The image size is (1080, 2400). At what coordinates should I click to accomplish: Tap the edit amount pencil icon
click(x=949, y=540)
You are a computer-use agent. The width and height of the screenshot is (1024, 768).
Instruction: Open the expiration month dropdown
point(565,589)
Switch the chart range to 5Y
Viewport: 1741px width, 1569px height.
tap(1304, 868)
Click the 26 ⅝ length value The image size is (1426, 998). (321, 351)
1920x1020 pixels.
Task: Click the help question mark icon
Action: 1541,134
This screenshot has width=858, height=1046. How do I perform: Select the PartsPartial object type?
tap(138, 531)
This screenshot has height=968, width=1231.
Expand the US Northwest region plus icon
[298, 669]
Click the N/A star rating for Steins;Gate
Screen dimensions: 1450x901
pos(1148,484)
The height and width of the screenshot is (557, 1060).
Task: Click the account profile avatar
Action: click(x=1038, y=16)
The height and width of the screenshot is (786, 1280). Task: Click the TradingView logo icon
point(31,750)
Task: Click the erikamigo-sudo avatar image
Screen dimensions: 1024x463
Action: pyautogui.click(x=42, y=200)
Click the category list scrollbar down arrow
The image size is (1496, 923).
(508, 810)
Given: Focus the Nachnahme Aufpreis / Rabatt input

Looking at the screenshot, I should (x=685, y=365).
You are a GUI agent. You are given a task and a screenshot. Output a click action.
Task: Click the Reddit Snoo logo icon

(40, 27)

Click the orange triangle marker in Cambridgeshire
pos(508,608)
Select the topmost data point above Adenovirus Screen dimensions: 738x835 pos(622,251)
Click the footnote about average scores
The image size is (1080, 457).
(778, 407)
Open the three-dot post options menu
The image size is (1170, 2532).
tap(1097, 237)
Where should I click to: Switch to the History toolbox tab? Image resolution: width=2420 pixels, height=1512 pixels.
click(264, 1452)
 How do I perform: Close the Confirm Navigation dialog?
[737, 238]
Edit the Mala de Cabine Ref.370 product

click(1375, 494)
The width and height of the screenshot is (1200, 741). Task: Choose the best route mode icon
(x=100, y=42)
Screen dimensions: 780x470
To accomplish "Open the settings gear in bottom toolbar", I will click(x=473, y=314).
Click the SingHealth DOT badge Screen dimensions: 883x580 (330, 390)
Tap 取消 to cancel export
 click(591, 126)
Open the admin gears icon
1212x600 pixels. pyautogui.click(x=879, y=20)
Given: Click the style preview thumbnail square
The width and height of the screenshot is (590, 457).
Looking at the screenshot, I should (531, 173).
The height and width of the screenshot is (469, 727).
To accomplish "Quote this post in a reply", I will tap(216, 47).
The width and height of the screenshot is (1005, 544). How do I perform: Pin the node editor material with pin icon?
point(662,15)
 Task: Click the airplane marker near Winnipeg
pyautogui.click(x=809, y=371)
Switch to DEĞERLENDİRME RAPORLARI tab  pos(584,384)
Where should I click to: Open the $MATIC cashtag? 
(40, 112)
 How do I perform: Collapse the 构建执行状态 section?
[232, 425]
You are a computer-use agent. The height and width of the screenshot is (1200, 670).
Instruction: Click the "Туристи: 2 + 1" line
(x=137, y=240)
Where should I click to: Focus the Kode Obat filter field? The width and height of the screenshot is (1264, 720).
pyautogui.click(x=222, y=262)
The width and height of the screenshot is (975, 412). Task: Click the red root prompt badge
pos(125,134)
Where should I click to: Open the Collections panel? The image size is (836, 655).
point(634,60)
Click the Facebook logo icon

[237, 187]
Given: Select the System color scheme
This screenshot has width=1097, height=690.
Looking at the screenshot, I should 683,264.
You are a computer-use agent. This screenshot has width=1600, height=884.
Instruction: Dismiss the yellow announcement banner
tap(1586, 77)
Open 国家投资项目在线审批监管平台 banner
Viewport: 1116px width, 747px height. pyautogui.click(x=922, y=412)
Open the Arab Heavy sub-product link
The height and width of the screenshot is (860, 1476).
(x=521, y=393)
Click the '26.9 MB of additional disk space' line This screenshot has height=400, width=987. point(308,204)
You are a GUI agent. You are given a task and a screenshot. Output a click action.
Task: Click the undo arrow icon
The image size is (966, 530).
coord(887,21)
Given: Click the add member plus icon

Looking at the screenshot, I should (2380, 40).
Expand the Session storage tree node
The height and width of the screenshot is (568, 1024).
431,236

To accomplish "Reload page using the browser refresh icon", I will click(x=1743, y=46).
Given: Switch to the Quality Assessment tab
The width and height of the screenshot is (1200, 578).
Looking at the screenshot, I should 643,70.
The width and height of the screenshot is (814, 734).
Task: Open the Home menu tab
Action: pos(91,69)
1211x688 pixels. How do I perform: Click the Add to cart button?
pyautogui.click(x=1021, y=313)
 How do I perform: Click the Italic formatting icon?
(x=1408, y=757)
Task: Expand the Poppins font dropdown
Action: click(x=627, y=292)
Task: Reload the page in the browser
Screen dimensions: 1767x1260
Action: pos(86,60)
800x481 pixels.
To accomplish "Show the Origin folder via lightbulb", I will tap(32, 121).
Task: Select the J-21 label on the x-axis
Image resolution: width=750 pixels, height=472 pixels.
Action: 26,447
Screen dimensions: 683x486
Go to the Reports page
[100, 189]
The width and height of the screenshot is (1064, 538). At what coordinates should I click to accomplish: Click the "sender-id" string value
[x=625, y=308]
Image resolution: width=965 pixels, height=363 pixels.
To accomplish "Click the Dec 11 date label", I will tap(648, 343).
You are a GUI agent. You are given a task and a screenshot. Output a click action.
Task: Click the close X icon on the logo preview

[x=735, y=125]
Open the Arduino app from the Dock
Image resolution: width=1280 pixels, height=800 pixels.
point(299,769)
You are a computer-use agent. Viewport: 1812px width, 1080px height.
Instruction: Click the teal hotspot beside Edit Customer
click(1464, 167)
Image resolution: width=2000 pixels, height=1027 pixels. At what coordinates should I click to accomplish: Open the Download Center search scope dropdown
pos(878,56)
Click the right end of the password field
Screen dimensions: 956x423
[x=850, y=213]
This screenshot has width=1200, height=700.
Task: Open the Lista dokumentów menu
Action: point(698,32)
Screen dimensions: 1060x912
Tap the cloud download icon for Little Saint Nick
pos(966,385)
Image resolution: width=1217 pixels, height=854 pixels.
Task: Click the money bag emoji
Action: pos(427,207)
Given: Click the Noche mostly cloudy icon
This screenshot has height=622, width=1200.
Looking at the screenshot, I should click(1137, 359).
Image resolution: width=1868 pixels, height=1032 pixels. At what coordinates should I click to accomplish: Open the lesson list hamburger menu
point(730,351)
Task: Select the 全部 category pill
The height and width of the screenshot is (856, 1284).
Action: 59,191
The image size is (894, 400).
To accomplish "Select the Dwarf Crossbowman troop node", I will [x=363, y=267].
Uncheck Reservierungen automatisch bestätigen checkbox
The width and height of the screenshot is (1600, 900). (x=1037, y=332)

+ + + +

■ PROMPT:
Please return exactly the lines that run from the line with "Screen dimensions: 956x423" through the end of the records above, both included, and nothing more.

■ EXERCISE RESULT:
Screen dimensions: 956x423
[x=850, y=213]
This screenshot has width=1200, height=700.
Task: Open the Lista dokumentów menu
Action: point(698,32)
Screen dimensions: 1060x912
Tap the cloud download icon for Little Saint Nick
pos(966,385)
Image resolution: width=1217 pixels, height=854 pixels.
Task: Click the money bag emoji
Action: pos(427,207)
Given: Click the Noche mostly cloudy icon
This screenshot has height=622, width=1200.
Looking at the screenshot, I should click(1137, 359).
Image resolution: width=1868 pixels, height=1032 pixels. At what coordinates should I click to accomplish: Open the lesson list hamburger menu
point(730,351)
Task: Select the 全部 category pill
The height and width of the screenshot is (856, 1284).
Action: 59,191
The image size is (894, 400).
To accomplish "Select the Dwarf Crossbowman troop node", I will [x=363, y=267].
Uncheck Reservierungen automatisch bestätigen checkbox
The width and height of the screenshot is (1600, 900). (x=1037, y=332)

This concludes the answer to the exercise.